Entrar a la plaza Mitre, de Zárate, con una cámara colgada en el cuello, es una pruebita sin ninguna fantasía: sos extranjero, sos el desconocido en un pueblo donde todos se conocen. Mirás con expresión de amable, o de boludo y te hacen notar que no, que con ellos no. Te devuelven la mirada con la cabeza hacia atrás y el mentón huidizo. Acá se desafía al que venga a joder la calma.

Sentados en las mesas de la vereda del bar Plaza, a una mesa de distancia de los viejos habitués de siempre, tratamos de escuchar sin que se note. Nada más inútil: nos prestamos atención y lo sabemos. Hay un pacto silencioso entre nuestras curiosidades. Así que dejarán por hoy su narcicismo rural de whisky y hectáreas y hablarán de la necesidad de una justicia en la que no creen. Lo dicen en voz alta para que nos quede claro.

Cayeron unas gotas que anuncian lluvia, pero nadie se mueve de estas dos mesas.

El prejuicio amable y pueblerino de siempre se alimentó y creció con el nuevo complejo que ni crearon ni pidieron y las miradas de los de afuera los interpela sin derecho y los pone a la defensiva.
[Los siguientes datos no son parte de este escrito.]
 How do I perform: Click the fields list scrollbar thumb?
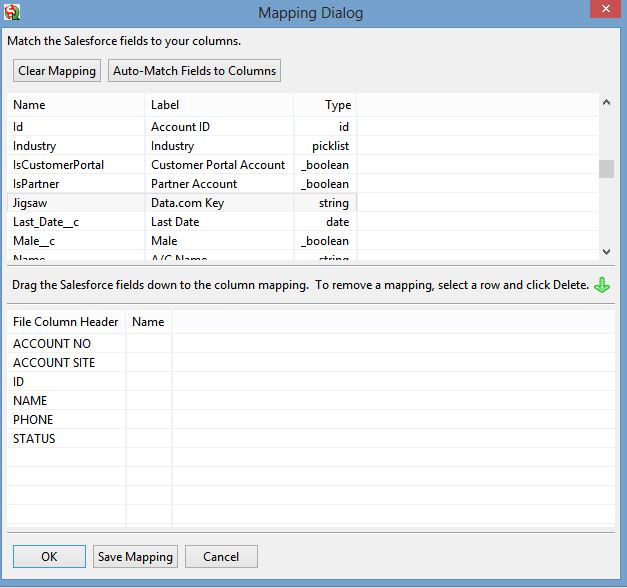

Una mujer que viste un luto por alguien que vivía a cien kilómetros y que no conoció, camina por la esquina frente al bar, pasa por la placa de honor al Che Guevara, sigue frente al busto del socialista Palacios, se persigna a la altura de la iglesia que está vacía y atraviesa en diagonal la plaza poblada solo por un silencio cargado de premoniciones oscuras: de golpe es habitante del pueblo de los victimarios. Y pesa. No importa que siendo las siete y veinte de la tarde el reloj de la iglesia marque las doce y media para siempre. Este nuevo tiempo bajo la lupa de medio país, pesa y hace que el tiempo se arrastre más lento todavía.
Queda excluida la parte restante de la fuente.